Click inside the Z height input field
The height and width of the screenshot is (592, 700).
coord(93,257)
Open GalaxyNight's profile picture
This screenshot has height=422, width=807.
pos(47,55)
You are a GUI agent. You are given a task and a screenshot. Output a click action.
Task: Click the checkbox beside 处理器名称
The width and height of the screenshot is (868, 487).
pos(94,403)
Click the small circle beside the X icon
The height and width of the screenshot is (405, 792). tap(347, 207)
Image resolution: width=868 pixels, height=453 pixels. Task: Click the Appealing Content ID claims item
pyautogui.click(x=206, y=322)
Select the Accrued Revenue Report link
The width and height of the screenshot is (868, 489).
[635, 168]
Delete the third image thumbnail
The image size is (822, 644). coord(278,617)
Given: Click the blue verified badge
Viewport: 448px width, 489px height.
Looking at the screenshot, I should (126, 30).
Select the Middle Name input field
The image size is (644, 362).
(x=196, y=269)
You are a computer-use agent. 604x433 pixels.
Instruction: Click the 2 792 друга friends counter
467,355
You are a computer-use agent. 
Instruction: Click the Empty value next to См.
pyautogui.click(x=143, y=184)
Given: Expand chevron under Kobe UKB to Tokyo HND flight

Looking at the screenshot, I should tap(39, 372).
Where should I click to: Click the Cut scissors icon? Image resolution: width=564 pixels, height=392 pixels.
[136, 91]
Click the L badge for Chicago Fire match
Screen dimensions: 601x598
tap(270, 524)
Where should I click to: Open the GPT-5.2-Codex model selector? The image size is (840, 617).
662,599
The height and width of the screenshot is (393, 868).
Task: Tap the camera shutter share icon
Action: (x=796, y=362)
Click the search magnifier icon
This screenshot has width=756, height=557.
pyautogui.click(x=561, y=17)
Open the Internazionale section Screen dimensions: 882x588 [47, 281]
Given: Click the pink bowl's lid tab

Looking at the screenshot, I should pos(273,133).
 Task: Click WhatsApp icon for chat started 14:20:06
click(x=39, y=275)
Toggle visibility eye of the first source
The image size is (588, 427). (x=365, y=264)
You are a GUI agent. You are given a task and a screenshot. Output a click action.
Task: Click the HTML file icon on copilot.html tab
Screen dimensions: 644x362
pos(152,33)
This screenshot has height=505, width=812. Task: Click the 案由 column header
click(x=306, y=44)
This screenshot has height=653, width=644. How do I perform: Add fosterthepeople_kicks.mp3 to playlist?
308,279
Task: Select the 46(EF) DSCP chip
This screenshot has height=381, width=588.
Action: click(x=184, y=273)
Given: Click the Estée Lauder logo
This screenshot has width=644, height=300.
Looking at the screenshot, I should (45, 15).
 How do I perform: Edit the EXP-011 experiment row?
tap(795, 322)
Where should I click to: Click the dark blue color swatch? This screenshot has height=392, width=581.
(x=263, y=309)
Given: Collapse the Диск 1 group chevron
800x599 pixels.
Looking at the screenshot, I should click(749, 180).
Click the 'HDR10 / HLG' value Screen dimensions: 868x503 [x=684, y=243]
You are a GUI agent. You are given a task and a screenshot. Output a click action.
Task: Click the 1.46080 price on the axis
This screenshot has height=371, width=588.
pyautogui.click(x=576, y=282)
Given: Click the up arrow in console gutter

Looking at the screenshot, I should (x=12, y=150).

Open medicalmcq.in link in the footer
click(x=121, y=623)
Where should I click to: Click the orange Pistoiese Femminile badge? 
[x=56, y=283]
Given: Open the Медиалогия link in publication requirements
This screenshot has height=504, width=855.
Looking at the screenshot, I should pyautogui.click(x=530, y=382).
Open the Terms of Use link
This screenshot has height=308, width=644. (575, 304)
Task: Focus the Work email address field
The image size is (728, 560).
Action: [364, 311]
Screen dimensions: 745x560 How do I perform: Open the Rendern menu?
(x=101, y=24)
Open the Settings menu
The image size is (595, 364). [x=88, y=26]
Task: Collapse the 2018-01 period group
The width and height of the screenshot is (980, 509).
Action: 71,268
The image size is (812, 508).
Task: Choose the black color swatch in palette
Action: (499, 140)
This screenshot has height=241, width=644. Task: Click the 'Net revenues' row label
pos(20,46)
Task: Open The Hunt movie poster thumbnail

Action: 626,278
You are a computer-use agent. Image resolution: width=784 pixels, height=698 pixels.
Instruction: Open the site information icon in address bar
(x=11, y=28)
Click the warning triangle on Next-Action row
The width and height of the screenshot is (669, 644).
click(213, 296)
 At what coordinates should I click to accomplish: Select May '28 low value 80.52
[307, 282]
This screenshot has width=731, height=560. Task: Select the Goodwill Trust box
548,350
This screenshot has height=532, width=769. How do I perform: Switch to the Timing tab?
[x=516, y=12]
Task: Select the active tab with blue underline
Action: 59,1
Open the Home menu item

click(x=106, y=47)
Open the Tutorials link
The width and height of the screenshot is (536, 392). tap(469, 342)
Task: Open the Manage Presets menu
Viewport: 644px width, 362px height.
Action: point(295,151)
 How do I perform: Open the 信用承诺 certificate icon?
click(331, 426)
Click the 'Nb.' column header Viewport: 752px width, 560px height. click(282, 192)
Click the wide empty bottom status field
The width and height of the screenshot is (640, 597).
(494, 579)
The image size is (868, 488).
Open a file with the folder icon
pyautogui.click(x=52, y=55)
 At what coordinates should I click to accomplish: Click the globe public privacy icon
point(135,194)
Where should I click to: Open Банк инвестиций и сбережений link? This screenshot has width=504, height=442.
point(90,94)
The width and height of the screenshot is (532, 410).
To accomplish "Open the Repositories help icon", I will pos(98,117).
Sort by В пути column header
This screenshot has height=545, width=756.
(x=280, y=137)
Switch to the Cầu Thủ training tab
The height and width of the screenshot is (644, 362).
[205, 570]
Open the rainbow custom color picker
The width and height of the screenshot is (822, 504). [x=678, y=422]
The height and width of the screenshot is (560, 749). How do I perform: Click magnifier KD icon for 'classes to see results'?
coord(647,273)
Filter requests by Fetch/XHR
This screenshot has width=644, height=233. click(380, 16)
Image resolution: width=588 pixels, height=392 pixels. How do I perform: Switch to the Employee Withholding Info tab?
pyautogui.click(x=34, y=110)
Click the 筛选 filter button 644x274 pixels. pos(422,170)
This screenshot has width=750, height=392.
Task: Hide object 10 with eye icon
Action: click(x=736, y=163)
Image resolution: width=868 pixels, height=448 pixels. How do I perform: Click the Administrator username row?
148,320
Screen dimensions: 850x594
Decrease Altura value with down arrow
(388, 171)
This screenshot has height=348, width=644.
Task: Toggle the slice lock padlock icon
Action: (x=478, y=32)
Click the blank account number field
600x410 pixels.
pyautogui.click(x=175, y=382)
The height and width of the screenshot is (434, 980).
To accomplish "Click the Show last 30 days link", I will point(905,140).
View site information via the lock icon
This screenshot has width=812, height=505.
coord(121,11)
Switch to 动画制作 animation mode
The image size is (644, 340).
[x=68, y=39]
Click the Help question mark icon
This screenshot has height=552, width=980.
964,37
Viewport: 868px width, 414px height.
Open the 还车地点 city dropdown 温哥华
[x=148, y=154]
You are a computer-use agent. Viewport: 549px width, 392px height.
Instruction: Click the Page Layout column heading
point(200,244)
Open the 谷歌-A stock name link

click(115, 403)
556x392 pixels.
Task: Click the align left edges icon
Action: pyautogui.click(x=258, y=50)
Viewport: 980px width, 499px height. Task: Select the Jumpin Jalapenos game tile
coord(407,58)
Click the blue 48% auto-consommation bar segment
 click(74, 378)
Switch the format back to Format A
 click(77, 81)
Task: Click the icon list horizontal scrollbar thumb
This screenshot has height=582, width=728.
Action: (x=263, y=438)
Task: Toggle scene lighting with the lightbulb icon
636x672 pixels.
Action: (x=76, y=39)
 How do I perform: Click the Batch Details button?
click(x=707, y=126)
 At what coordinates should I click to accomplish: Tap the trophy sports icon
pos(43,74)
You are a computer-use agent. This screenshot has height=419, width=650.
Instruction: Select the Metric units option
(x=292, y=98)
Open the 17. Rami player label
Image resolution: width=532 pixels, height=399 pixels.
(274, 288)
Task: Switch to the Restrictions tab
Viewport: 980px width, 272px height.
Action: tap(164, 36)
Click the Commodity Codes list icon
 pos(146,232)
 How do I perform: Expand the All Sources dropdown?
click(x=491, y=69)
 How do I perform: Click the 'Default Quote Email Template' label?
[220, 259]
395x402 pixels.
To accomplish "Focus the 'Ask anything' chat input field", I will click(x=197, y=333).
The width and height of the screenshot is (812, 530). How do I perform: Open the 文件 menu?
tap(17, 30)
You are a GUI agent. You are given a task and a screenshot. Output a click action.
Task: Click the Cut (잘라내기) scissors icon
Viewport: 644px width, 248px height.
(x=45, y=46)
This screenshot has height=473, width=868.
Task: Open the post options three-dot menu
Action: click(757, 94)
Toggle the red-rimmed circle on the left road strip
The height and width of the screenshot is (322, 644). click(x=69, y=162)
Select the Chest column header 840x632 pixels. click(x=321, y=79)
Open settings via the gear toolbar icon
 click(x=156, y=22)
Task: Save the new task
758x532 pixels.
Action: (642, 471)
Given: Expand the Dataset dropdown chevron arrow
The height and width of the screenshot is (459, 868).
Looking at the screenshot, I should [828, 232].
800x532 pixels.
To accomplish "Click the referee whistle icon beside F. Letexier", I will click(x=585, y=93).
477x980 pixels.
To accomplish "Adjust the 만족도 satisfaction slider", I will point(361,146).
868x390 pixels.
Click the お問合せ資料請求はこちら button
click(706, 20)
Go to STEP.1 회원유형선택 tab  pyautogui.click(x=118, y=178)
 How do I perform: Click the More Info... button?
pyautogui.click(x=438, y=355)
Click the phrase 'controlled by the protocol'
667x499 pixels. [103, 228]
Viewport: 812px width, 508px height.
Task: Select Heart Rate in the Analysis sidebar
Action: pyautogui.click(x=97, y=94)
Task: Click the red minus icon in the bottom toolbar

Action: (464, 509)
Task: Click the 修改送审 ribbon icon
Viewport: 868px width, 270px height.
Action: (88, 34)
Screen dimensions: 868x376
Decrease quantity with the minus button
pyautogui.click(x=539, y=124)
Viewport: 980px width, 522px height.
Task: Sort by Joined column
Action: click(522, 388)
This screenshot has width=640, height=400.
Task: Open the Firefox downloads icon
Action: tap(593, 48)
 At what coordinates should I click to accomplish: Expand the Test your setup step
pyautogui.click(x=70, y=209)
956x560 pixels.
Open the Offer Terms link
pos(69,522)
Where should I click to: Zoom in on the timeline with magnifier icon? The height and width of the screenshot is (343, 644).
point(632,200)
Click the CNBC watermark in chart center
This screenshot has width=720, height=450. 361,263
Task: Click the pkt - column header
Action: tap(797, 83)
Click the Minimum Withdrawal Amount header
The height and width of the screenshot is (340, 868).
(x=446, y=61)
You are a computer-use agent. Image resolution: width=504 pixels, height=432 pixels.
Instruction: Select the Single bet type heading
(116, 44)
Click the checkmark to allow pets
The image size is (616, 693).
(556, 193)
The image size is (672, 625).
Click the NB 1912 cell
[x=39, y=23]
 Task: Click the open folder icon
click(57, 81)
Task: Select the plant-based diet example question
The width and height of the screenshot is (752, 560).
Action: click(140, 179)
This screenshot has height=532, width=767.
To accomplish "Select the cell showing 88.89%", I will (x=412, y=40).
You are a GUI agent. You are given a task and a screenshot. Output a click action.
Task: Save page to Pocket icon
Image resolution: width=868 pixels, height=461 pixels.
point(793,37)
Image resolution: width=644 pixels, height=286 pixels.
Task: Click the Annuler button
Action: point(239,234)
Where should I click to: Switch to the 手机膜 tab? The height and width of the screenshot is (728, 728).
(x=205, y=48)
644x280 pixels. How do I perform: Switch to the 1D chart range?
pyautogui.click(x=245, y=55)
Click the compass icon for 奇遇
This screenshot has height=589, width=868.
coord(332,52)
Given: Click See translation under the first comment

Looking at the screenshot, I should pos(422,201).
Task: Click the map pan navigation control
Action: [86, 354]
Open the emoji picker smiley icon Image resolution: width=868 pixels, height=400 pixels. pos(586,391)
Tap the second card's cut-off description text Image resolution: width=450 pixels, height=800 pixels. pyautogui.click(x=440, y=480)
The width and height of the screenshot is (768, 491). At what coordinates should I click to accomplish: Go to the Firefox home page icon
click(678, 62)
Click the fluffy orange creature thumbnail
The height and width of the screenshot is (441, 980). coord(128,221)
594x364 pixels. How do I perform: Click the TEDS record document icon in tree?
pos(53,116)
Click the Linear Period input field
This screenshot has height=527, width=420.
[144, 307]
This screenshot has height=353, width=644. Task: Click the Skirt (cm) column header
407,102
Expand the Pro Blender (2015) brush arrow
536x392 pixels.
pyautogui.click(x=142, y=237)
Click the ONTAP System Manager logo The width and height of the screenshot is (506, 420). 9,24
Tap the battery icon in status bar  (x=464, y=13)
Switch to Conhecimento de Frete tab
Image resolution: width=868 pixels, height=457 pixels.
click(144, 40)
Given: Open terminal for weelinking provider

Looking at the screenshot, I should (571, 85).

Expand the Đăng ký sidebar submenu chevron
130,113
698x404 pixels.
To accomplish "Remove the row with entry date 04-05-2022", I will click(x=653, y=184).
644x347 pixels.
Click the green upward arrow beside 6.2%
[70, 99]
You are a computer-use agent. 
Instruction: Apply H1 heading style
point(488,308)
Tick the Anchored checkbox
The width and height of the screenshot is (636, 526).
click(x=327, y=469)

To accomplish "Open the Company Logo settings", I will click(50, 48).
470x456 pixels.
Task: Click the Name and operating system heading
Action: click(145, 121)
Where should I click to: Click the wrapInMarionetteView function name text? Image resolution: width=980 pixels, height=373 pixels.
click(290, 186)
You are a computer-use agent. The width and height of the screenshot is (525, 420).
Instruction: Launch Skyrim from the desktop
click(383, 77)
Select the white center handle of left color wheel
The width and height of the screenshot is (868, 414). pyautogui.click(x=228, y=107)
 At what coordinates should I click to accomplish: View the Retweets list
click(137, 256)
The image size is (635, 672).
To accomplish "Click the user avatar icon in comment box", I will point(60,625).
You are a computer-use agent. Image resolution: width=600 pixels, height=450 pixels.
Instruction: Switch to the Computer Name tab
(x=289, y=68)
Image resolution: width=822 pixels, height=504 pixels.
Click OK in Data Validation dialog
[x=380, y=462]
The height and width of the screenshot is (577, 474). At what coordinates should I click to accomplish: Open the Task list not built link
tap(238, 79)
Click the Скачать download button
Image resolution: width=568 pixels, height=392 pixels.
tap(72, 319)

----

§ **WORK TASK**: Scan the records for lines that hold "Save", and reproduce each one you find.

§ **WRITTEN REPLY**:
Task: Save the new task
Task: Save page to Pocket icon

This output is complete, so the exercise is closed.